Stated problem: Put the material from the line with "Given: Click the vertical scrollbar thumb" up to and including the line with "Looking at the screenshot, I should [1212, 394]." into a numbered list, skipping blank lines. Leave out the pictures.

Materials provided:
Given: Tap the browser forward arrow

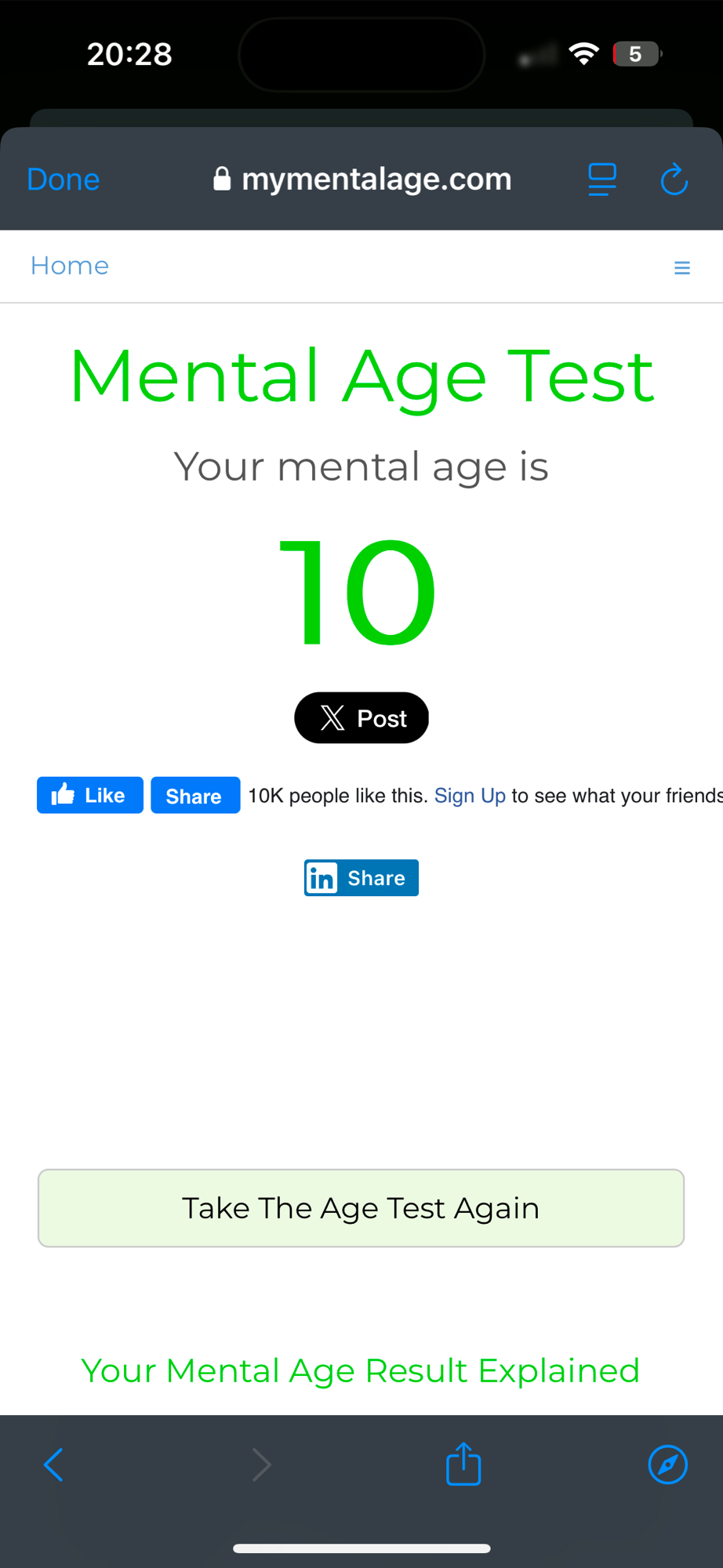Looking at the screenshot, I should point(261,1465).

---

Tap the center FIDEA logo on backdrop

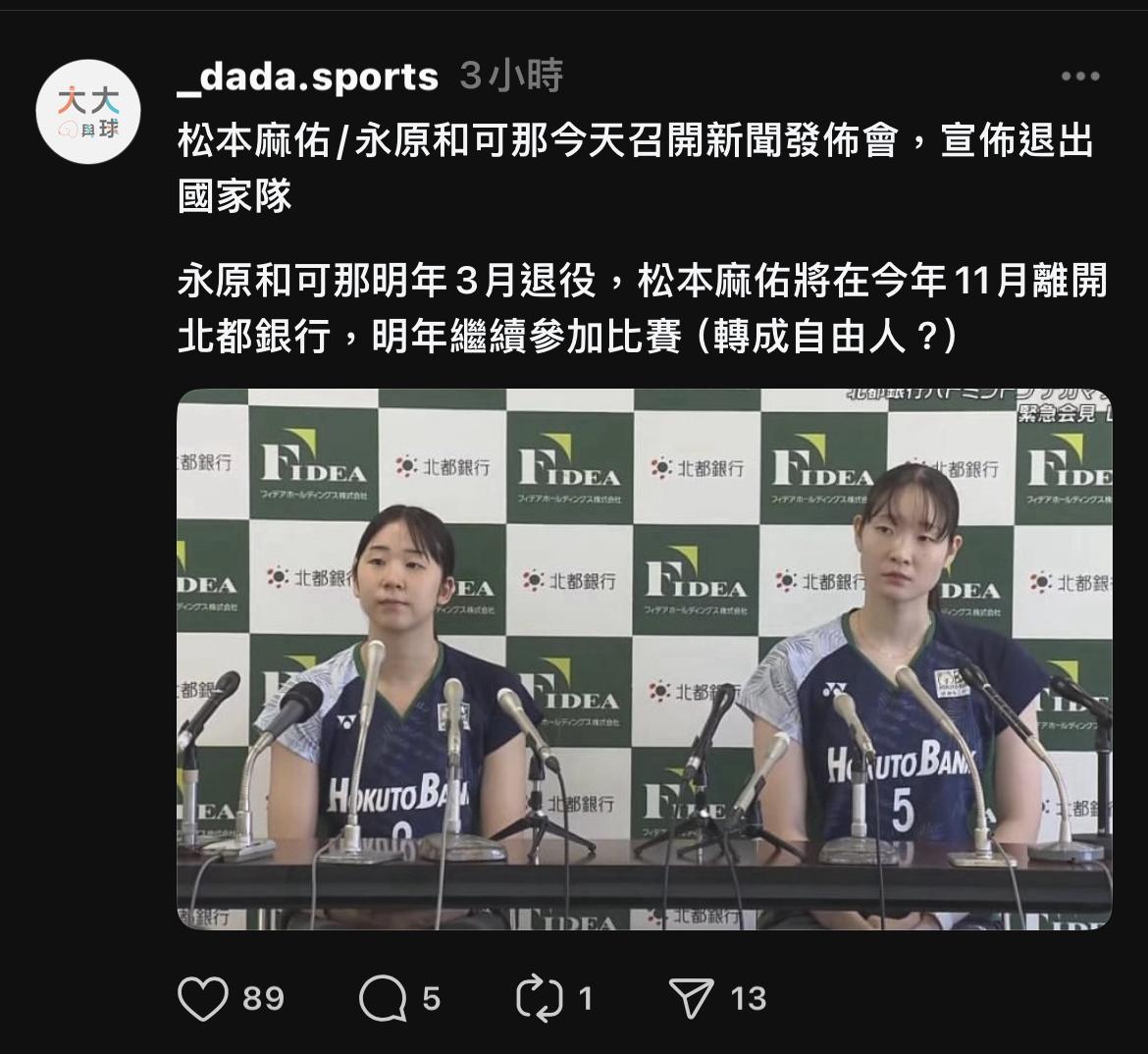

--

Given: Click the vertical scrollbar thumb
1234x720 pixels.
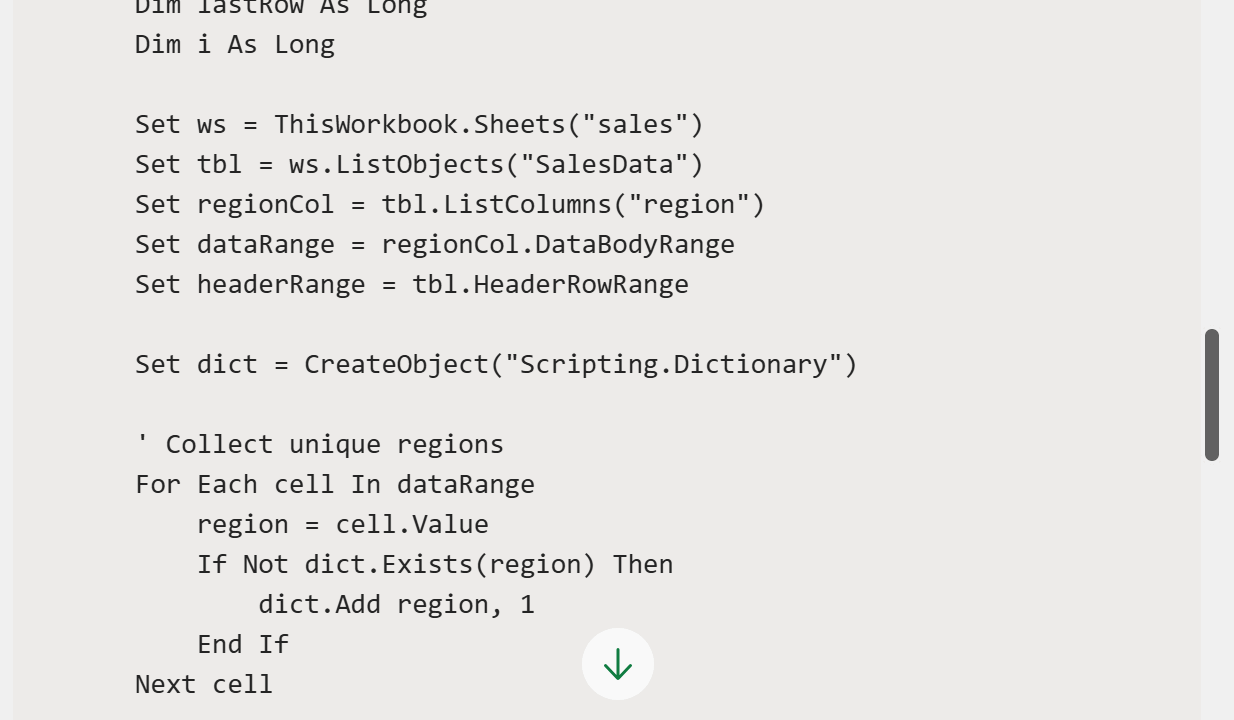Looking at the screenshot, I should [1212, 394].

Output for this task:
1. Given: Click the vertical scrollbar thumb
2. 1234x720 pixels.
3. Looking at the screenshot, I should [1212, 394].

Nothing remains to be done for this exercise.